Fino a che punto, sui social network e nelle app che mettono in comunicazione più persone, è quindi tutelabile il diritto di critica del lavoratore subordinato nei confronti dell’azienda? E quando, invece, dal piano della libera opinione si passa a quello della violazione disciplinare o dell’illecito penale? Si può essere licenziati per un post al vetriolo sulla bacheca di Facebook o per un commento pubblico e carico di coloriti epiteti?
La questione del diritto di critica dell’azienda sui social, specie da parte di lavoratori o ex dipendenti, si colloca all’intersezione tra libertà di espressione, doveri contrattuali e tutela della reputazione. Va da sé – quindi – che non esista una risposta univoca in merito alle possibili conseguenze per tutti i commenti o critiche “digitali”, ma – di volta in volta e sul solco dei chiarimenti offerti dalla giurisprudenza – è opportuno fare dei distinguo.
Anzitutto ricordiamo che il diritto di critica e – più in generale – di manifestare liberamente il proprio pensiero, trova fondamento nell’articolo 21 della Costituzione. E, in ambito lavorativo, in materia di libertà di opinione rileva anche l’articolo 1 dello Statuto dei lavoratori. Ma attenzione, perché non si tratta di un diritto assoluto, incontrando limiti quando entra in conflitto con altri diritti costituzionalmente garantiti, come quello all’onore e alla reputazione (articolo 2 Costituzione), o alla tutela dell’immagine e del decoro dell’azienda, di cui sono pilastri lealtà e buona fede nel rapporto di lavoro (articolo 2105 c.c.).
In linea generale – e seguendo il consolidato indirizzo giurisprudenziale – si può essere licenziati per giusta causa per un post su un social network, se le frasi in esso contenute – avendo una connotazione offensiva o diffamatoria – palesano una lesione del vincolo fiduciario con l’azienda.
Ad esempio, con sentenza del 2018, il Tribunale di Roma ha affermato che i messaggi che su Facebook – o altro social network – recano offesa all’azienda, giustificano il licenziamento disciplinare non soltanto quando sono “pubblici” – e cioè resi visibili e conoscibili potenzialmente a tutti – ma anche quando il profilo digitale sia accessibile soltanto agli “amici”, essendo questi ultimi una cerchia potenzialmente indefinita di soggetti.
Non solo.
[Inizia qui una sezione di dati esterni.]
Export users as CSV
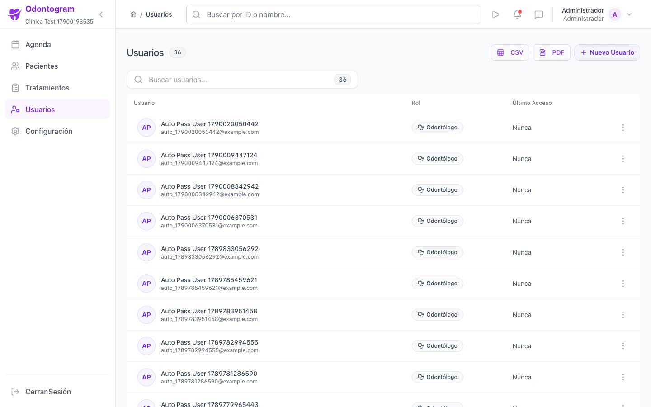The width and height of the screenshot is (651, 407). click(x=510, y=52)
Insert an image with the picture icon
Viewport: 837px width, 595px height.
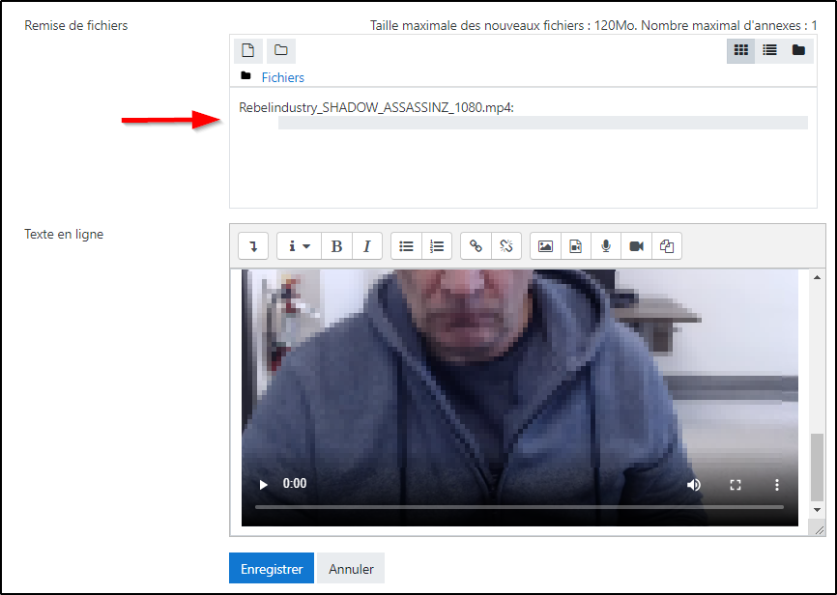(545, 246)
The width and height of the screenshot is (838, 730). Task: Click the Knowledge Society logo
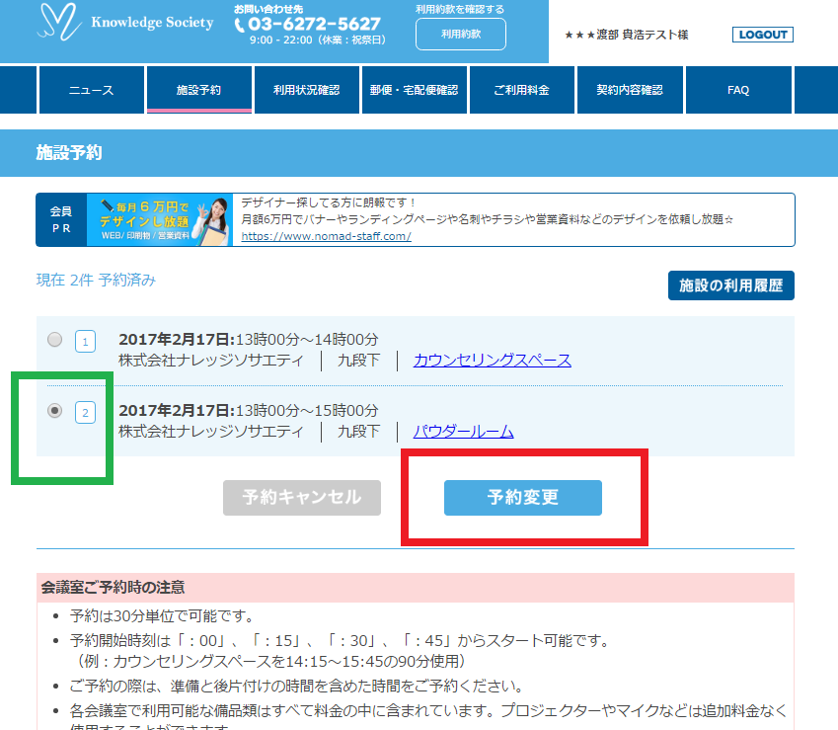(x=124, y=24)
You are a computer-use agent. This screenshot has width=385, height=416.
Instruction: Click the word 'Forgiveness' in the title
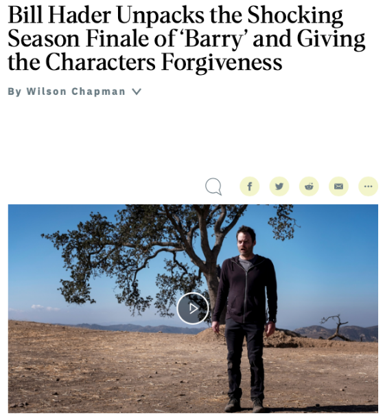pos(222,63)
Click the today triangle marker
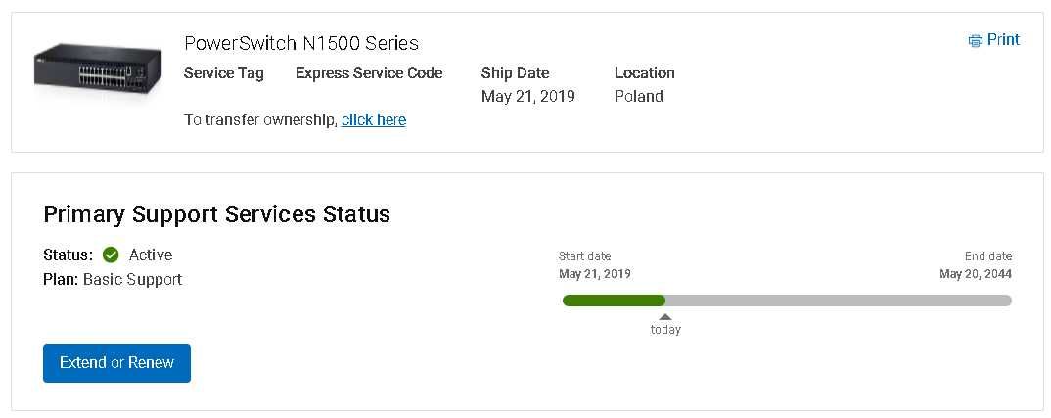1051x418 pixels. pos(665,316)
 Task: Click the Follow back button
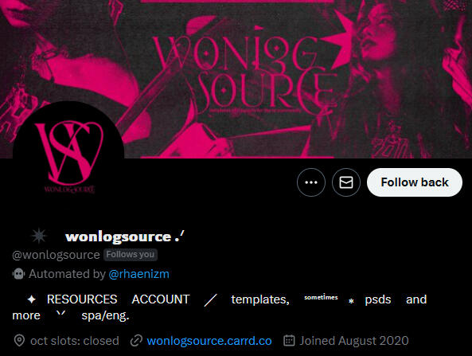point(415,182)
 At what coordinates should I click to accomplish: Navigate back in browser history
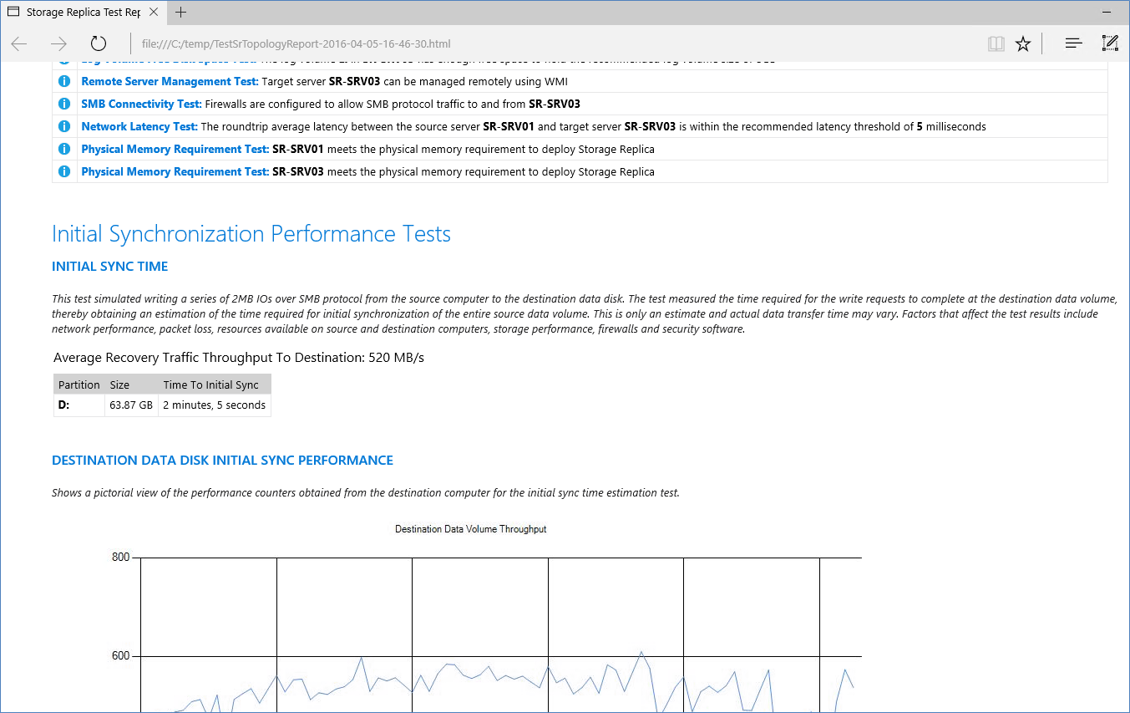[x=18, y=43]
Insultare il proprio capo su Internet, criticare con termini pesanti, volgari e volutamente esagerati l’operato dell’azienda sono condotte che possono integrare gli estremi del reato di diffamazione aggravata – di cui all’articolo 595 del Codice Penale (comunicazione con mezzo di pubblicità) – compromettendo irreparabilmente il rapporto fiduciario, giustificando il licenziamento per giusta causa e aprendo la strada al risarcimento danni in sede penale. Il reato si fonda sull’offesa o lesione dell’altrui reputazione, ossia l’onore inteso in chiave soggettiva, come considerazione che la società ha del soggetto stesso. E, a ben vedere, può potenzialmente applicarsi il reato di rivelazione di segreti aziendali (articolo 623 C.p.), se il contenuto della critica svela dati riservati o strategie interne dell’azienda.
La dominante linea giurisprudenziale è stata ribadita, circa un anno fa, dall’ordinanza 12142/2024 della Cassazione, secondo cui la diffusione di un messaggio denigratorio sui social network, oltre a giustificare l’espulsione del dipendente, integra “gli estremi della diffamazione, per la attitudine del mezzo utilizzato a determinare la circolazione del messaggio tra un gruppo indeterminato di persone”.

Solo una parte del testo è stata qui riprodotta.